◆ Directions for this task
Reproduce all of the records below word for word.

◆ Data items
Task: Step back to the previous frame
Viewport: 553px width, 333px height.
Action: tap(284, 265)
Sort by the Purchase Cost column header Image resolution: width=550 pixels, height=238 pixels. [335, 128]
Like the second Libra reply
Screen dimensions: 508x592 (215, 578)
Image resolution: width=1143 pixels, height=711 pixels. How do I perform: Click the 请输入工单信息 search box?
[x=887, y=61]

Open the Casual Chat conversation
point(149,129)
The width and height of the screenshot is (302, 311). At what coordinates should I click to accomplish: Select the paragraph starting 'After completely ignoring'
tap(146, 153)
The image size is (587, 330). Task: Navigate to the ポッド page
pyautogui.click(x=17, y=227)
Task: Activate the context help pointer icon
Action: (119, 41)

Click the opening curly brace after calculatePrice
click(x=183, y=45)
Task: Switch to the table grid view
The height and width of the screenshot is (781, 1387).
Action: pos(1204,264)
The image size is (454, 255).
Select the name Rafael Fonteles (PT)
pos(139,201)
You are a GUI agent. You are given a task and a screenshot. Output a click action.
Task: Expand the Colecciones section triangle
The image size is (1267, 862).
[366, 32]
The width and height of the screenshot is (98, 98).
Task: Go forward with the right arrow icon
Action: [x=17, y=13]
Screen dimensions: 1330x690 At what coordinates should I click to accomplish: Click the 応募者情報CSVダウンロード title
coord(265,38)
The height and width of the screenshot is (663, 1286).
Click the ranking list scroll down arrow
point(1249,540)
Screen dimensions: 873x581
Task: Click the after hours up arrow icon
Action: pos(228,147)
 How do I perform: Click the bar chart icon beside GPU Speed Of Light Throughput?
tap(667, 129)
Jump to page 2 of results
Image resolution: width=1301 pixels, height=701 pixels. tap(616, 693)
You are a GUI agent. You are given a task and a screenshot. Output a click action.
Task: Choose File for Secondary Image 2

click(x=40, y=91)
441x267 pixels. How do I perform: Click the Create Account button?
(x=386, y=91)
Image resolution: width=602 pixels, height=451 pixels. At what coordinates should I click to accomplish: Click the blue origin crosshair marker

◆ Answer for the task
Task: Step back to the previous frame
Viewport: 553px width, 333px height.
Action: tap(284, 265)
Sort by the Purchase Cost column header Image resolution: width=550 pixels, height=238 pixels. [335, 128]
Like the second Libra reply
Screen dimensions: 508x592 (215, 578)
Image resolution: width=1143 pixels, height=711 pixels. How do I perform: Click the 请输入工单信息 search box?
[x=887, y=61]

Open the Casual Chat conversation
point(149,129)
The width and height of the screenshot is (302, 311). At what coordinates should I click to accomplish: Select the paragraph starting 'After completely ignoring'
tap(146, 153)
The image size is (587, 330). Task: Navigate to the ポッド page
pyautogui.click(x=17, y=227)
Task: Activate the context help pointer icon
Action: (119, 41)

Click the opening curly brace after calculatePrice
click(x=183, y=45)
Task: Switch to the table grid view
The height and width of the screenshot is (781, 1387).
Action: pos(1204,264)
The image size is (454, 255).
Select the name Rafael Fonteles (PT)
pos(139,201)
You are a GUI agent. You are given a task and a screenshot. Output a click action.
Task: Expand the Colecciones section triangle
The image size is (1267, 862).
[366, 32]
The width and height of the screenshot is (98, 98).
Task: Go forward with the right arrow icon
Action: [x=17, y=13]
Screen dimensions: 1330x690 At what coordinates should I click to accomplish: Click the 応募者情報CSVダウンロード title
coord(265,38)
The height and width of the screenshot is (663, 1286).
Click the ranking list scroll down arrow
point(1249,540)
Screen dimensions: 873x581
Task: Click the after hours up arrow icon
Action: pos(228,147)
 How do I perform: Click the bar chart icon beside GPU Speed Of Light Throughput?
tap(667, 129)
Jump to page 2 of results
Image resolution: width=1301 pixels, height=701 pixels. tap(616, 693)
You are a GUI agent. You are given a task and a screenshot. Output a click action.
Task: Choose File for Secondary Image 2

click(x=40, y=91)
441x267 pixels. How do I perform: Click the Create Account button?
(x=386, y=91)
Image resolution: width=602 pixels, height=451 pixels. At what coordinates should I click to accomplish: Click the blue origin crosshair marker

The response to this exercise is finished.